Lovebox – A Promising Line Up But Fails To Pack A Punch
Published
It’s the festival for the cool kids of London – the ones who listen to music beyond the radio friendly pop songs and the abundance of Adele and Coldplay hits. This is the London festival with the biggest and best upcoming artists from the alternative music scene – this year, it was packed with grime, reggae and electronic music. Playing host to the likes of Kano, Chronnixx, Stormzy, Jungle, Run The Jewels and LCD Soundsystem this was a bold, eclectic line up.
Lovebox dangles this lineup like a carrot to a donkey and, like a charm, Londoners snap up tickets to the final hundred. And it’s not just about the music, there’s also some limited extra activities such as a roller disco, ‘The Voicebox’ for poetry and an appearance from Marawa’s Majorettes, a group of record-breaking hula-hoopers – yep, it’s all going down at Lovebox.

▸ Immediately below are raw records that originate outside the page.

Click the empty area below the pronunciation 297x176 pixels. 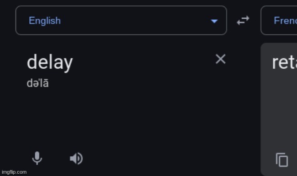(x=121, y=118)

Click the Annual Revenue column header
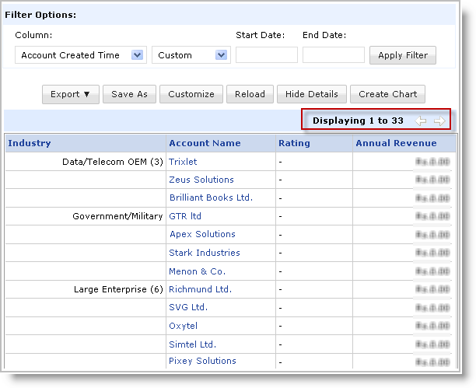point(396,143)
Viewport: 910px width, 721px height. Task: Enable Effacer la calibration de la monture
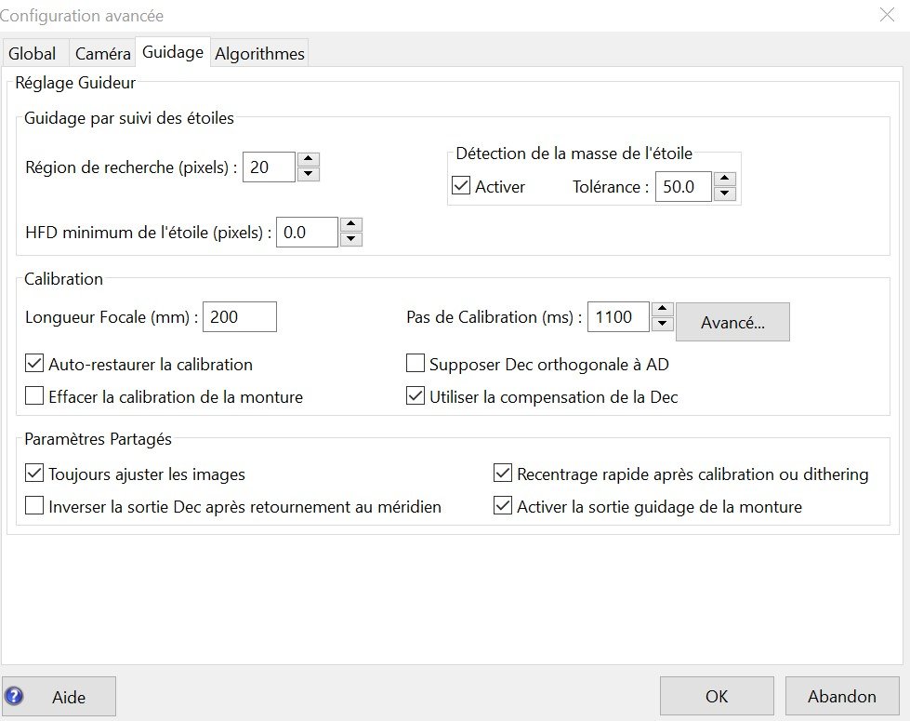34,397
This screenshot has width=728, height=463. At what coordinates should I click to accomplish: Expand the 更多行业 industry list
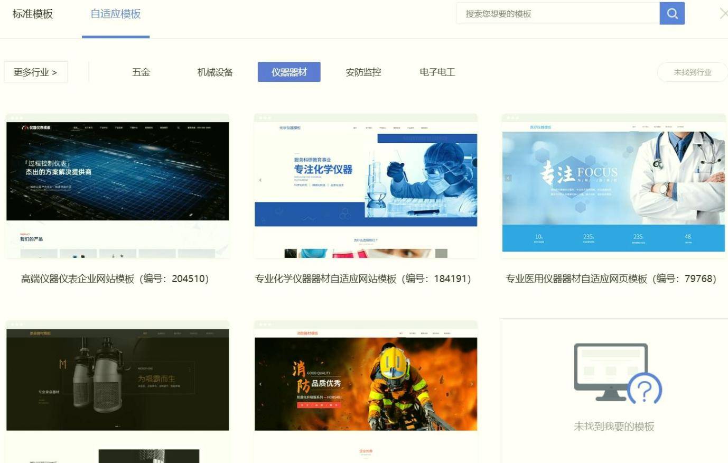[35, 72]
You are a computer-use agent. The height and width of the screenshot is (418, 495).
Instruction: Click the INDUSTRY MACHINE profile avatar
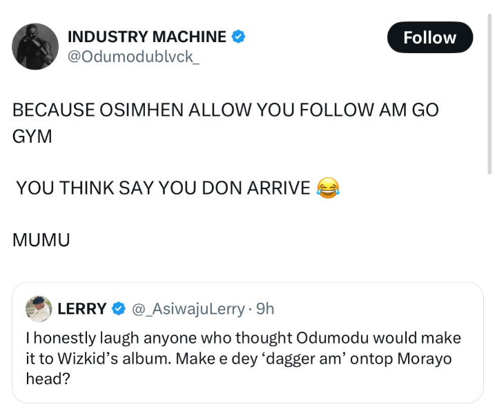[35, 46]
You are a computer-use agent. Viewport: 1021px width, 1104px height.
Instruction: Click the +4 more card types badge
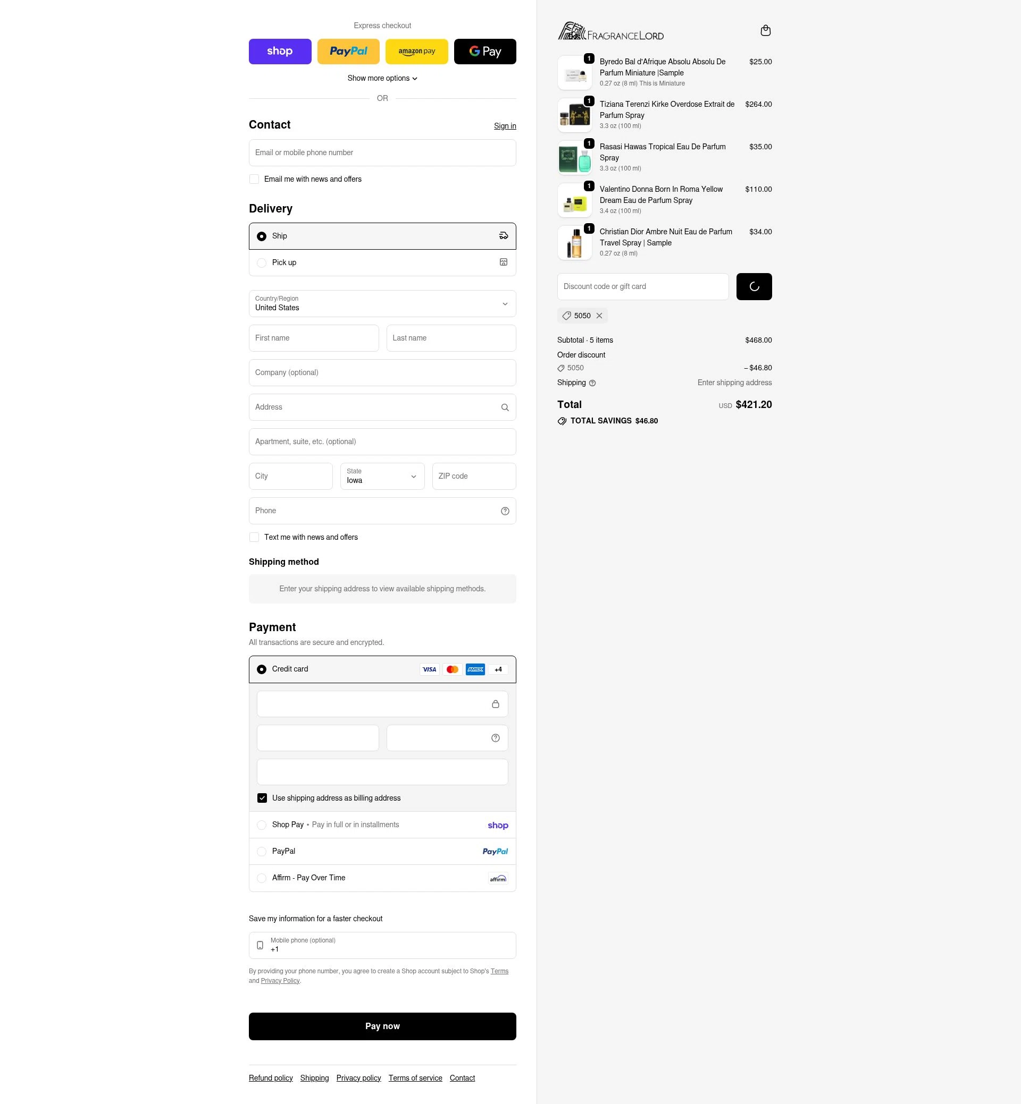click(x=498, y=670)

Granted, some artists smashed it. Chronixx, a Jamacian artist with a flair for classic reggae, filled the Main Stage with such a presence and energy that even those with less of an incline for reggae was swept up in his sunny sounds. David Rodigan (MBE), DJ legend, played the smoothest of sets on the West Stage. Jungle packed in such sass and hip shakes to their completely unique sound, Giggs had the most infectious confidence and finally Major Lazer, the pinnacle of Friday night, showed how live performances on a huge stage should be done. The band, who said: "London is the number one party capital in the world", created a party to the tens of thousands who, quite literally, ran to see them.
But it’s not all good. Stormzy, who has killed it since I first saw him play at the beginning of his career, felt somehow lost in the vastness of the main stage. Seeing Stormzy is usually dirty, skanky and you’ll end up with at least a pint of beer or piss on you – he’s the fearless grime artist who can whip up a crowd in seconds – but something was missing. I couldn’t work out if it was the crowd, who didn’t seem massively pumped by his bars, or Stormzy’s performance itself, but the 40 minutes he was on stage was pretty uninspiring.
Run the Jewels were similar. The American hip hop band set Barcelona on fire at Primavera Sound festival, but here the crowd was less crazed-and-crashing and more scarce and sporadic.
It’s always difficult when what is often underground music comes to big, commercial events. Some artists thrived on the larger crowds, stamping their name on new fans – but others, with their normally fiery sets, felt restrained. Though the line-up is solid and the festival’s ability to pull in some of the most promising artists is noteworthy, Lovebox tried too hard. With such a range of sounds on so many stages, artists were drowned out and the spirit of Lovebox was, quite simply, diluted by the enormity of its variety.